WORK INSTRUCTION: Return the lines below exactly, starting with the line that contains "Image resolution: width=277" and stopping after the last line.

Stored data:
BEGIN

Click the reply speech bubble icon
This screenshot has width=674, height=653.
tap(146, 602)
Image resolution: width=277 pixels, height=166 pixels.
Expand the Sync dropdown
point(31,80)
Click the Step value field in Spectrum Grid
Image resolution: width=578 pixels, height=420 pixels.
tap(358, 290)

END

RESULT BELOW:
Image resolution: width=277 pixels, height=166 pixels.
Expand the Sync dropdown
point(31,80)
Click the Step value field in Spectrum Grid
Image resolution: width=578 pixels, height=420 pixels.
tap(358, 290)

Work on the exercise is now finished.